Motorist who celebrated dangerous driving on social media was on parole

An Ontario motorist whose social media accounts glorified drink driving and who then killed a cyclist has again been sent to prison for drink driving. Darya Selinevich was on parole having promised authorities she would never drink again.

In 2015, Selinevich uploaded a number of images to social media that effectively celebrated dangerous driving.

She posted a photo of a wine bottle in a car and another of a speedometer at 202.5 kph.

She also posted a doctored road safety poster on which she joked that in addition to a bus, cab, police car or ambulance, a fifth ride-home option when drunk was, “my car.”

Around this time, she was handed a one-year driving ban for speeding with double the legal limit of alcohol in her system. The Star reports that she was so drunk, she passed out at the police station.

A month later, on June 11, 2015, she hit and killed 44-year-old cyclist Zhi Yong Kang.

She had been drinking heavily and was travelling at 110km/h in a 60km/h zone.

She left Kang dying on the ground and then drove at speeds of up to 200km/h to try and avoid capture, at one point running a red light.

She was sentenced to seven years in jail, reduced to four and a half years for time already served, and banned from driving for 10 years.

In January 2018, she was granted day parole after telling parole board members she would never drink alcohol again and that she hoped to share her story through Mothers Against Drunk Driving (MADD).

She was later granted full parole on condition that she did not drink.

In June of this year, she was pulled over after almost hitting another driver while swerving erratically in heavy traffic. She was found to have twice the legal alcohol limit in her blood. Police found 12 empty beer containers in the car.

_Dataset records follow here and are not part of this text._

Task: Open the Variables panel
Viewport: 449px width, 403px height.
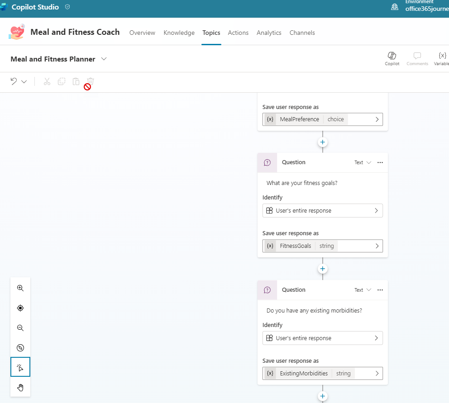Action: click(x=442, y=58)
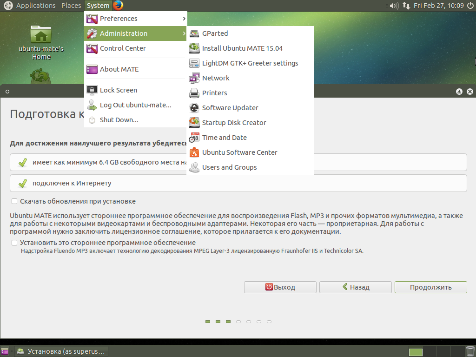The width and height of the screenshot is (476, 357).
Task: Open GParted from the Administration menu
Action: coord(215,33)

She had two passengers.

Selinevich pleaded guilty to the criminal charges of impaired driving and driving while disqualified and was sentenced to 18 months in prison.

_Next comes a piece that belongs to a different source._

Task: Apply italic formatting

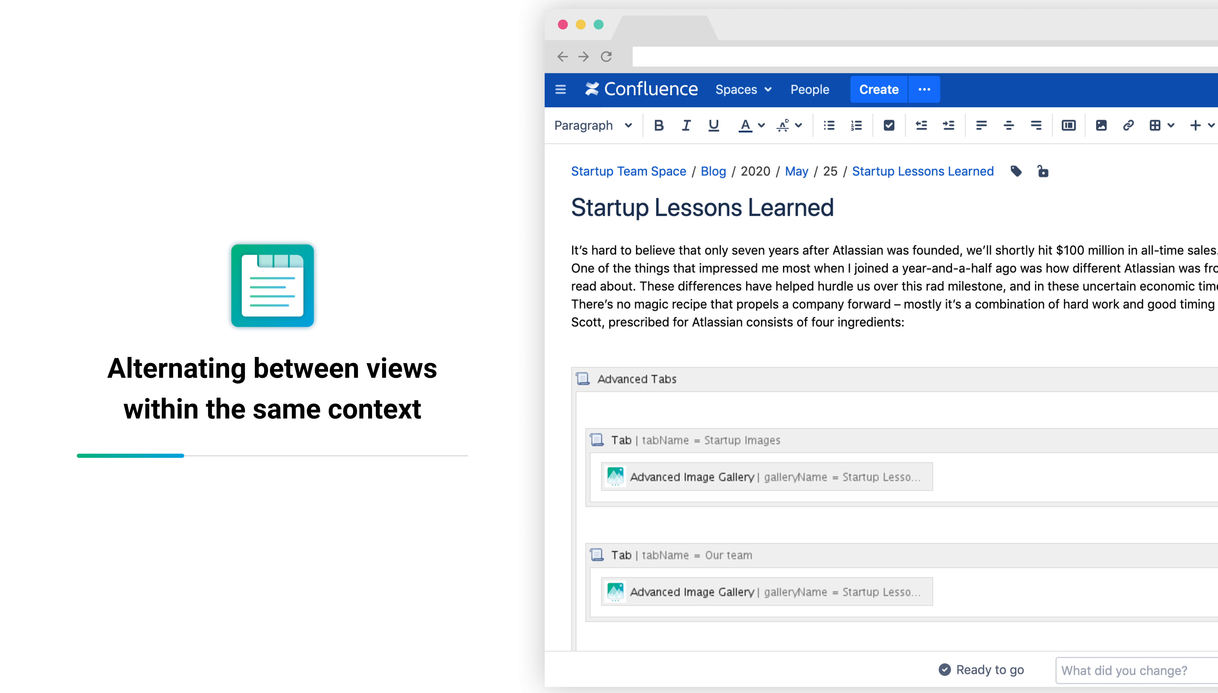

“She’s already killed somebody when driving drunk, and was actually on that sentence when she committed this offence,” said Crown attorney Robert De Chellis. “She just does not seem to get it.”

Selinevich’s lawyer, Jeffrey Stone, said: “She wants to accept her responsibility and move on to the difficult task of acknowledging that she is an alcoholic and acknowledging that she has to deal with that.”

Stone said that since being re-arrested, his client had lost her job at a law firm.

Imposing the jail sentence, the judge said: “The risk to other vehicles and their occupants was not an abstract risk, it was a real one that could have resulted in catastrophic consequences.”

He also imposed another 10-year driving ban, but added it was likely the ministry of transportation would revoke her licence for life.

Responding to the suggestion that Selinevich might have worked with his organisation, Andrew Murie, chief executive officer of MADD Canada, described her behaviour as “deplorable,” and said, “there’s not a chance in a million years we would work with anyone like this.”